**DESCRIPTION OF THE TASK**
Change every occurrence of "How do I perform" in the material below to "How should I carry out" and reproduce all of the material otherwise unchanged.

**RECORDED INFORMATION**
◆ ◆ ◆ ◆ ◆
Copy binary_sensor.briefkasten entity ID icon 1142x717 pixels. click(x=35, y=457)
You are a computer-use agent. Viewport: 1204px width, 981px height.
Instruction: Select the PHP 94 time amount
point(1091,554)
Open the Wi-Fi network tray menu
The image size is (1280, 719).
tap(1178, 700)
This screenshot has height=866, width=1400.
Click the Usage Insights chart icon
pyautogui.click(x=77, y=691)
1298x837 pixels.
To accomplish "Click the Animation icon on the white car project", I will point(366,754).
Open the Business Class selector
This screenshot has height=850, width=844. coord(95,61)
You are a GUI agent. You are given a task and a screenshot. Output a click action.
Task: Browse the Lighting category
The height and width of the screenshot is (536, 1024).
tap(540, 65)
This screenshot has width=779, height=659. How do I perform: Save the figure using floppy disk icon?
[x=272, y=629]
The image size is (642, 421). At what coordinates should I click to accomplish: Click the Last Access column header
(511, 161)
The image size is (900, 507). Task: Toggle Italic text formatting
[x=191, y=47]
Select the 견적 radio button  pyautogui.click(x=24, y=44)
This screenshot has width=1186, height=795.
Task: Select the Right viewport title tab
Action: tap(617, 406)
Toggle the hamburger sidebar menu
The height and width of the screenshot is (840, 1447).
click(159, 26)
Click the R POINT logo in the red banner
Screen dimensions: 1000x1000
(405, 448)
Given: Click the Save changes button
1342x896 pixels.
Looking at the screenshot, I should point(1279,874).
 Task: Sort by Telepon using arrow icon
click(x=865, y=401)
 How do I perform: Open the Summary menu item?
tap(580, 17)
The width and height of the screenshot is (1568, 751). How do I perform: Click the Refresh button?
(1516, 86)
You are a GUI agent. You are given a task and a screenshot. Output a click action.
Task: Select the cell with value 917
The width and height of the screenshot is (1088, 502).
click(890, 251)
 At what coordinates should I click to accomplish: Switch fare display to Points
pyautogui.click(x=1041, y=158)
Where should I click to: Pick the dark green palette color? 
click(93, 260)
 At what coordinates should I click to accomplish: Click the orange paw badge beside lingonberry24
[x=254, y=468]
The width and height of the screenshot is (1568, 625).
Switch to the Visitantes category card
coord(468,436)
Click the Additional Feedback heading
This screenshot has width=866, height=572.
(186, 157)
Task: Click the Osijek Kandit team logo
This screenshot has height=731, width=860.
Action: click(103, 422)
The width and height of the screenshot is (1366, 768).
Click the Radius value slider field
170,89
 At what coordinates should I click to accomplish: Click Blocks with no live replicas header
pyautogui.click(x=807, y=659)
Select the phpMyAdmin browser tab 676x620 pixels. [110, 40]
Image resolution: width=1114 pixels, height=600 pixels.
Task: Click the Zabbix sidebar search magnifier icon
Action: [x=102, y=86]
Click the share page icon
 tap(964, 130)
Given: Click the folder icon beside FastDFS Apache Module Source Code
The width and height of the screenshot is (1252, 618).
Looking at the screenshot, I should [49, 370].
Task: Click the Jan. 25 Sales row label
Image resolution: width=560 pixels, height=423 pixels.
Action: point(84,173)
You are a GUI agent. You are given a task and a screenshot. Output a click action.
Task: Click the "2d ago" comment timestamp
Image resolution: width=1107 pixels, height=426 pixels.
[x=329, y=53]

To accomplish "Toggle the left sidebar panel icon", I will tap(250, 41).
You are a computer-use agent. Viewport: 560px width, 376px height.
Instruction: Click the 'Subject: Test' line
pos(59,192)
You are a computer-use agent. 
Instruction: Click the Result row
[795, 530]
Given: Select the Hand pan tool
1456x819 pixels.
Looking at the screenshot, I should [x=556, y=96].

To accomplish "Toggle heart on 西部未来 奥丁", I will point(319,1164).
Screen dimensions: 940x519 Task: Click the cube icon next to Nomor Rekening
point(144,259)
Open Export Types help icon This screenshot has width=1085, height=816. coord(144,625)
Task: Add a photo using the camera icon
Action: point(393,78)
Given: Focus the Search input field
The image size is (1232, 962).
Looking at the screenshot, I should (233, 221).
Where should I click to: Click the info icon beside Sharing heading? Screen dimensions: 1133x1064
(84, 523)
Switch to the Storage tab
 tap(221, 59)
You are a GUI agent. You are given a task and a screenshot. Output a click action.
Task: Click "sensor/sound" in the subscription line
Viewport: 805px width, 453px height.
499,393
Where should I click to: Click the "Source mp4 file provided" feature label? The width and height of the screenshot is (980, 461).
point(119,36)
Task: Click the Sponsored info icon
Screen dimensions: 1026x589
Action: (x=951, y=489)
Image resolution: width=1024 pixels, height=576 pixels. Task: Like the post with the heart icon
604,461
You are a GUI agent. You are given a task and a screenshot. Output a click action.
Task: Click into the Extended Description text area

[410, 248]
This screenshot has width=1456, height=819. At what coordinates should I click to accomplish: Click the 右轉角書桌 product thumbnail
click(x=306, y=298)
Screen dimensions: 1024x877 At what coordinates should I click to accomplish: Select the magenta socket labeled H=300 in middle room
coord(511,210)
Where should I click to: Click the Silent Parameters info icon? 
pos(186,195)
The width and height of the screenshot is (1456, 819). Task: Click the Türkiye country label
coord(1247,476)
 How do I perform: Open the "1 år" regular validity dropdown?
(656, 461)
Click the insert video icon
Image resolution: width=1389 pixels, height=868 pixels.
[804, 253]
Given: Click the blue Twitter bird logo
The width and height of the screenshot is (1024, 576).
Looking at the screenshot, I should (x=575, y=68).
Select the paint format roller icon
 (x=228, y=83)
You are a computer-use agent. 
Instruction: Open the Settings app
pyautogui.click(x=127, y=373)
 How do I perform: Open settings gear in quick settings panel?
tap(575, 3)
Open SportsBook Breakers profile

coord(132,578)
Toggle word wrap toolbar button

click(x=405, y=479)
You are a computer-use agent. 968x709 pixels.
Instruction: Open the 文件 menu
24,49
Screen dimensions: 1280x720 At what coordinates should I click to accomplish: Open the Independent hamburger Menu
◆ ◆ ◆ ◆ ◆
**RESPONSE FOR THIS EXERCISE**
Copy binary_sensor.briefkasten entity ID icon 1142x717 pixels. click(x=35, y=457)
You are a computer-use agent. Viewport: 1204px width, 981px height.
Instruction: Select the PHP 94 time amount
point(1091,554)
Open the Wi-Fi network tray menu
The image size is (1280, 719).
tap(1178, 700)
This screenshot has height=866, width=1400.
Click the Usage Insights chart icon
pyautogui.click(x=77, y=691)
1298x837 pixels.
To accomplish "Click the Animation icon on the white car project", I will point(366,754).
Open the Business Class selector
This screenshot has height=850, width=844. coord(95,61)
You are a GUI agent. You are given a task and a screenshot. Output a click action.
Task: Browse the Lighting category
The height and width of the screenshot is (536, 1024).
tap(540, 65)
This screenshot has width=779, height=659. How should I carry out: Save the figure using floppy disk icon?
[x=272, y=629]
The image size is (642, 421). At what coordinates should I click to accomplish: Click the Last Access column header
(511, 161)
The image size is (900, 507). Task: Toggle Italic text formatting
[x=191, y=47]
Select the 견적 radio button  pyautogui.click(x=24, y=44)
This screenshot has width=1186, height=795.
Task: Select the Right viewport title tab
Action: tap(617, 406)
Toggle the hamburger sidebar menu
The height and width of the screenshot is (840, 1447).
click(159, 26)
Click the R POINT logo in the red banner
Screen dimensions: 1000x1000
(405, 448)
Given: Click the Save changes button
1342x896 pixels.
Looking at the screenshot, I should point(1279,874).
 Task: Sort by Telepon using arrow icon
click(x=865, y=401)
 How should I carry out: Open the Summary menu item?
tap(580, 17)
The width and height of the screenshot is (1568, 751). How should I carry out: Click the Refresh button?
(1516, 86)
You are a GUI agent. You are given a task and a screenshot. Output a click action.
Task: Select the cell with value 917
The width and height of the screenshot is (1088, 502).
click(890, 251)
 At what coordinates should I click to accomplish: Switch fare display to Points
pyautogui.click(x=1041, y=158)
Where should I click to: Pick the dark green palette color? 
click(93, 260)
 At what coordinates should I click to accomplish: Click the orange paw badge beside lingonberry24
[x=254, y=468]
The width and height of the screenshot is (1568, 625).
Switch to the Visitantes category card
coord(468,436)
Click the Additional Feedback heading
This screenshot has width=866, height=572.
(186, 157)
Task: Click the Osijek Kandit team logo
This screenshot has height=731, width=860.
Action: click(103, 422)
The width and height of the screenshot is (1366, 768).
Click the Radius value slider field
170,89
 At what coordinates should I click to accomplish: Click Blocks with no live replicas header
pyautogui.click(x=807, y=659)
Select the phpMyAdmin browser tab 676x620 pixels. [110, 40]
Image resolution: width=1114 pixels, height=600 pixels.
Task: Click the Zabbix sidebar search magnifier icon
Action: [x=102, y=86]
Click the share page icon
 tap(964, 130)
Given: Click the folder icon beside FastDFS Apache Module Source Code
The width and height of the screenshot is (1252, 618).
Looking at the screenshot, I should [49, 370].
Task: Click the Jan. 25 Sales row label
Image resolution: width=560 pixels, height=423 pixels.
Action: point(84,173)
You are a GUI agent. You are given a task and a screenshot. Output a click action.
Task: Click the "2d ago" comment timestamp
Image resolution: width=1107 pixels, height=426 pixels.
[x=329, y=53]

To accomplish "Toggle the left sidebar panel icon", I will tap(250, 41).
You are a computer-use agent. Viewport: 560px width, 376px height.
Instruction: Click the 'Subject: Test' line
pos(59,192)
You are a computer-use agent. 
Instruction: Click the Result row
[795, 530]
Given: Select the Hand pan tool
1456x819 pixels.
Looking at the screenshot, I should [x=556, y=96].

To accomplish "Toggle heart on 西部未来 奥丁", I will point(319,1164).
Screen dimensions: 940x519 Task: Click the cube icon next to Nomor Rekening
point(144,259)
Open Export Types help icon This screenshot has width=1085, height=816. coord(144,625)
Task: Add a photo using the camera icon
Action: point(393,78)
Given: Focus the Search input field
The image size is (1232, 962).
Looking at the screenshot, I should (233, 221).
Where should I click to: Click the info icon beside Sharing heading? Screen dimensions: 1133x1064
(84, 523)
Switch to the Storage tab
 tap(221, 59)
You are a GUI agent. You are given a task and a screenshot. Output a click action.
Task: Click "sensor/sound" in the subscription line
Viewport: 805px width, 453px height.
499,393
Where should I click to: Click the "Source mp4 file provided" feature label? The width and height of the screenshot is (980, 461).
point(119,36)
Task: Click the Sponsored info icon
Screen dimensions: 1026x589
Action: (x=951, y=489)
Image resolution: width=1024 pixels, height=576 pixels. Task: Like the post with the heart icon
604,461
You are a GUI agent. You are given a task and a screenshot. Output a click action.
Task: Click into the Extended Description text area

[410, 248]
This screenshot has width=1456, height=819. At what coordinates should I click to accomplish: Click the 右轉角書桌 product thumbnail
click(x=306, y=298)
Screen dimensions: 1024x877 At what coordinates should I click to accomplish: Select the magenta socket labeled H=300 in middle room
coord(511,210)
Where should I click to: Click the Silent Parameters info icon? 
pos(186,195)
The width and height of the screenshot is (1456, 819). Task: Click the Türkiye country label
coord(1247,476)
 How should I carry out: Open the "1 år" regular validity dropdown?
(656, 461)
Click the insert video icon
Image resolution: width=1389 pixels, height=868 pixels.
[804, 253]
Given: Click the blue Twitter bird logo
The width and height of the screenshot is (1024, 576).
Looking at the screenshot, I should (x=575, y=68).
Select the paint format roller icon
 (x=228, y=83)
You are a computer-use agent. 
Instruction: Open the Settings app
pyautogui.click(x=127, y=373)
 How should I carry out: Open settings gear in quick settings panel?
tap(575, 3)
Open SportsBook Breakers profile

coord(132,578)
Toggle word wrap toolbar button

click(x=405, y=479)
You are a computer-use agent. 968x709 pixels.
Instruction: Open the 文件 menu
24,49
Screen dimensions: 1280x720 At what coordinates should I click to accomplish: Open the Independent hamburger Menu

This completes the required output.